▶ Exercise prompt
The required answer is the data below, restated word for word with images omitted.

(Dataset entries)
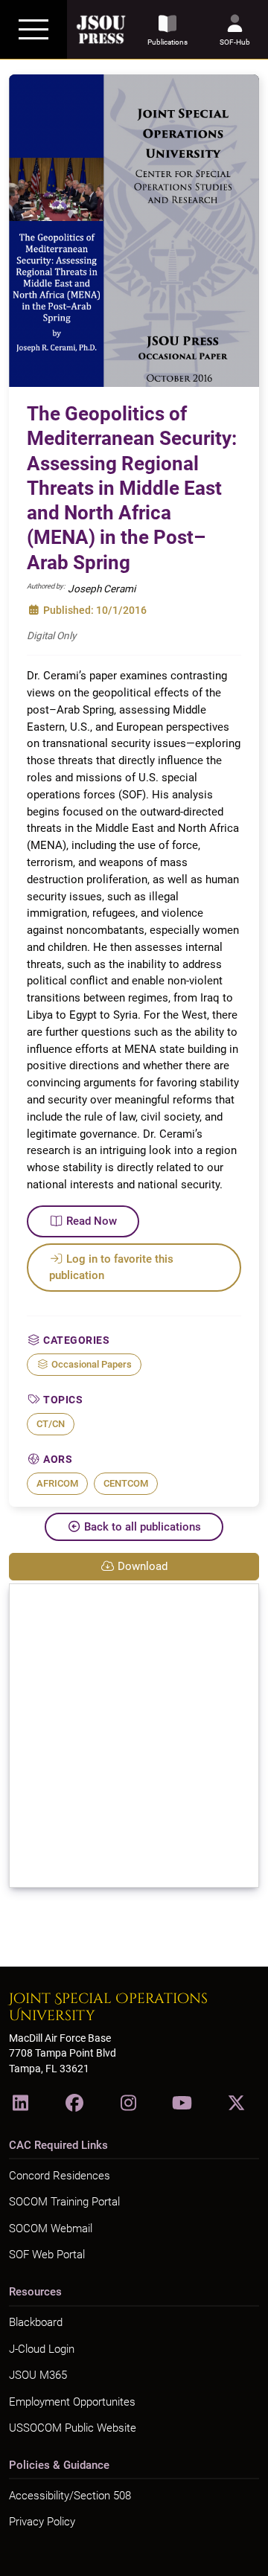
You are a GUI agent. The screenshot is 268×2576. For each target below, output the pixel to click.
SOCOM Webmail (50, 2228)
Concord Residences (59, 2175)
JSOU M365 (38, 2375)
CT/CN (50, 1423)
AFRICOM (57, 1483)
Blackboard (36, 2322)
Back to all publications (142, 1527)
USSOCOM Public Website (72, 2428)
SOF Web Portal (47, 2254)
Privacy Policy (42, 2521)
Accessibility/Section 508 (70, 2495)
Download (143, 1566)
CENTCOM (125, 1483)
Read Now (91, 1221)
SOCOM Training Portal (64, 2201)
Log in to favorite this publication (111, 1267)
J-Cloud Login (41, 2349)
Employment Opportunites (72, 2402)
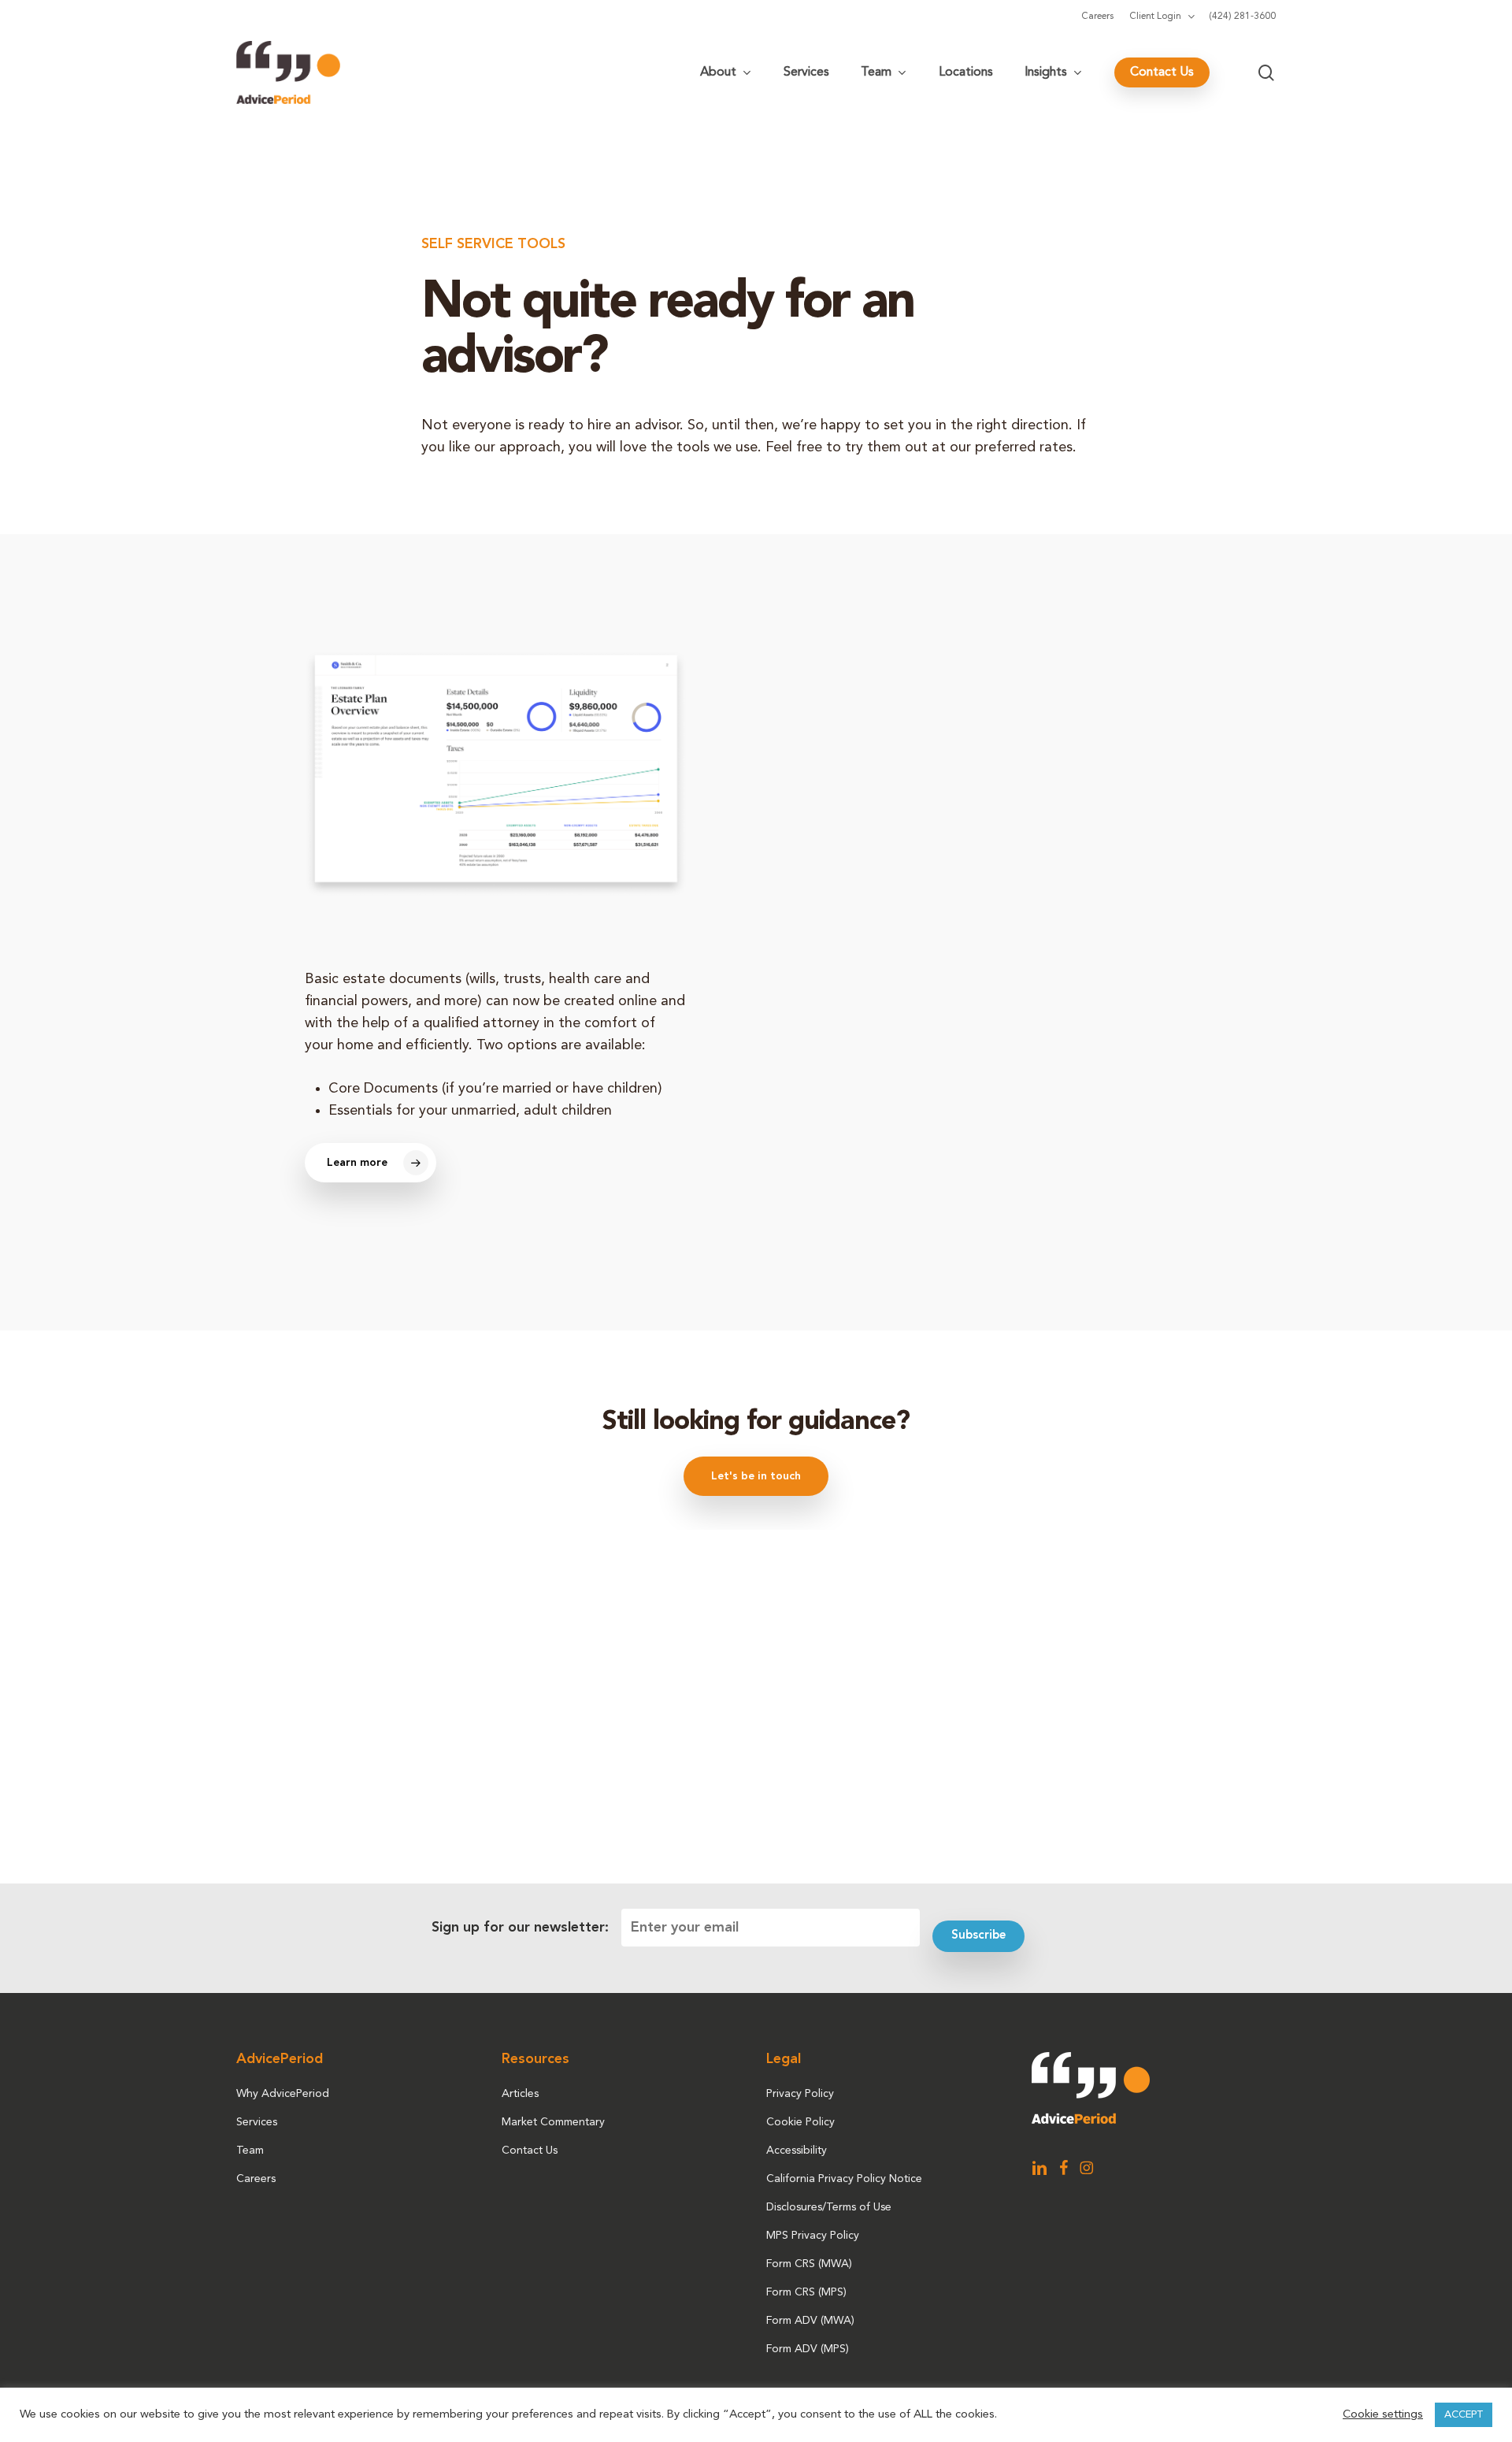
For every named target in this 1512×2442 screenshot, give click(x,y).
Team (250, 2150)
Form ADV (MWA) (810, 2320)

▶ Result of this exercise
You are a GUI agent. The screenshot is 268×2576. For each target below, output the pixel to click.
SOCOM Webmail (50, 2228)
Concord Residences (59, 2175)
JSOU M365 (38, 2375)
CT/CN (50, 1423)
AFRICOM (57, 1483)
Blackboard (36, 2322)
Back to all publications (142, 1527)
USSOCOM Public Website (72, 2428)
SOF Web Portal (47, 2254)
Privacy Policy (42, 2521)
Accessibility/Section 508 (70, 2495)
Download (143, 1566)
CENTCOM (125, 1483)
Read Now (91, 1221)
SOCOM Training Portal (64, 2201)
Log in to favorite this publication (111, 1267)
J-Cloud Login (41, 2349)
Employment Opportunites (72, 2402)
For every named target in this 1512×2442 screenshot, give click(x,y).
Team (250, 2150)
Form ADV (MWA) (810, 2320)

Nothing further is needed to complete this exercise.